Ich war wieder zu Hause und hatte mich krank schreiben lassen. Mein Arzt musste ich noch am Abend des Gesprächs suchen, da ich eine kleine Panikattacke hatte. Die Atemnot hatte wieder begonnen und alles hatte sich bei mir zu geschnürt. Auf Grund diesem Ergebnis bekam ich ein Attest, bettruhe für 5 Tage. Ich hatte viel Zeit zum Nachdenken, aber dieses verursachte mir mehr Kopfschmerzen. Ich hatte auch Angst in meiner Vergangenheit herum zustochern. Vielleicht würde ich etwas finden, was mir nicht gefallen würde, etwas was mich wieder erschlägt. Mit meiner Tante konnte ich nicht reden, da sie weg musste. Meine Mutter gefiel dies natürlich und auch Mert wurde aus dem Haus gebracht. "Seit dem du zurück bist, bist du komisch.

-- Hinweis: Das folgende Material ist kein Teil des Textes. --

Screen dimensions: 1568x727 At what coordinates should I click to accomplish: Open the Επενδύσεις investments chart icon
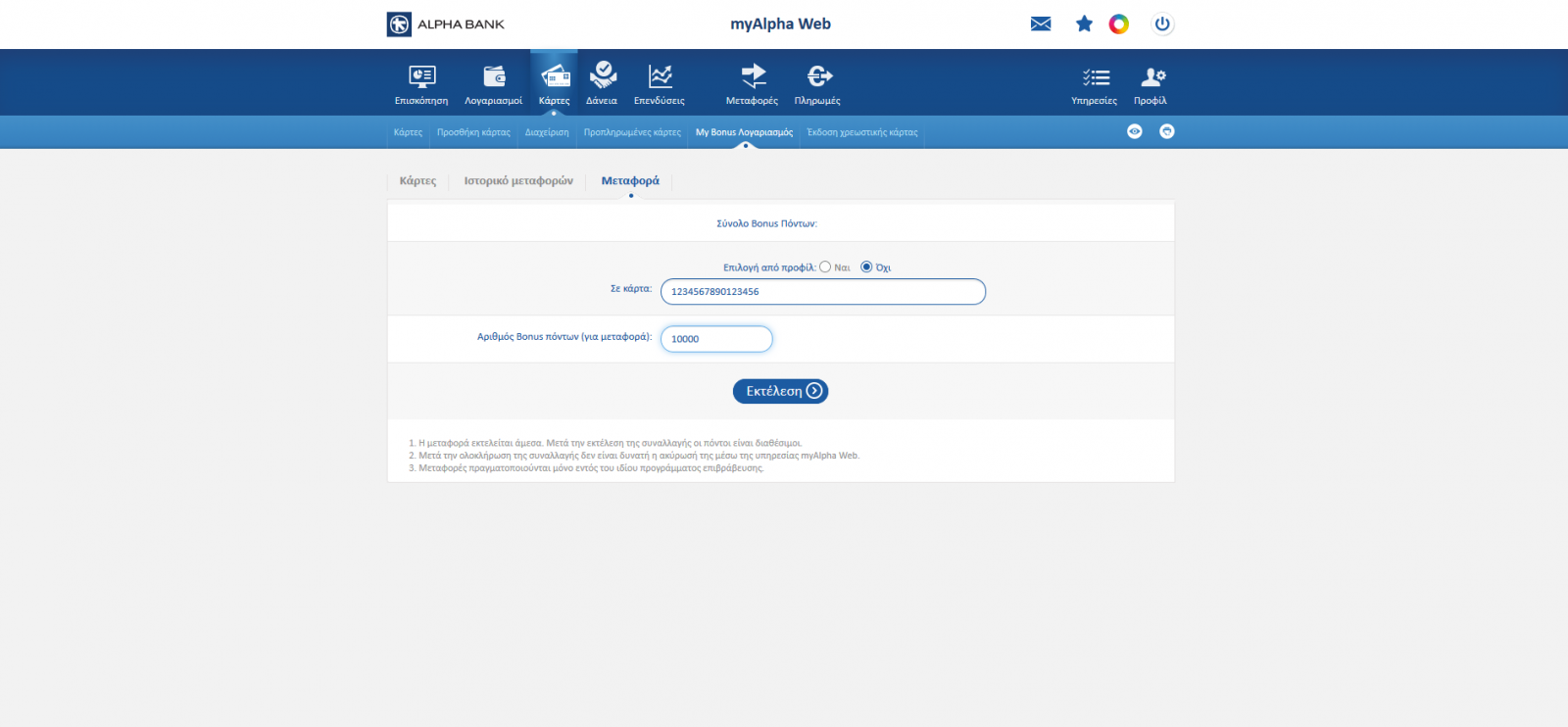coord(660,77)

Alles okay?" Ayla legte sich zu mir und strich mir meinen Rücken entlang. "Hmm", murmelte ich nur und drückte die Augen fest zusammen, um nicht wieder zu weinen. "Du kannst mir alles sagen, ich werde dich immer als die süße und unschuldige Mine sehen", baute sie mich auf, doch es tat mehr weh. "Wenn du doch nur wüsstest", nuschelte ich, wissend dass sie es nicht gehört hat. "Ich muss zur Arbeit, aber wenn du willst , bleibe ich." "Ne, geh du mal schön." Am Abend kam dann Ayla nach Hause und ließ sich erschöpft auf die Couch fallen. "Ich will umziehen", gab ich beiläufig von mir und sah zu Ayla, die ihre Augen weit aufgerissen hatte. "Alleine. Ich möchte, dass du hier bleibst. Ich muss raus hier. Es wird mir gut tun. Bitte, unterstütze mich dabei", bat ich sie liebevoll. "Hast du schon Ideen?" Sie hatte ihre erste Reaktion herunter geschluckt, wofür ich ihr dankbar war. Ich holte mein Laptop heraus und zeigte ihr auch schon alles. Ich hatte nach einer Wohnung geschaut, die aber groß war. Etwas von der Innenstadt fand ich jedoch ein kleines Haus, was es mir angetan hatte. "Ist das nicht groß?" "Doch, aber ich werde die Räume gut verwenden", erklärte ich ihr und erzählte ihr meine Pläne. Schon am darauf folgenden Tag hatte ich ein Tag mit dem Makler vereinbart und stand schon im Haus. Von außen war es schon so einladend, dass ich mich aufs innerer freute. Zwar schaute auch mich der Makler verwirrt an als ich gestand, dass ich es alleine bewohnen würde, aber sagte nichts mehr dazu, da ich das Geld zahlen würde.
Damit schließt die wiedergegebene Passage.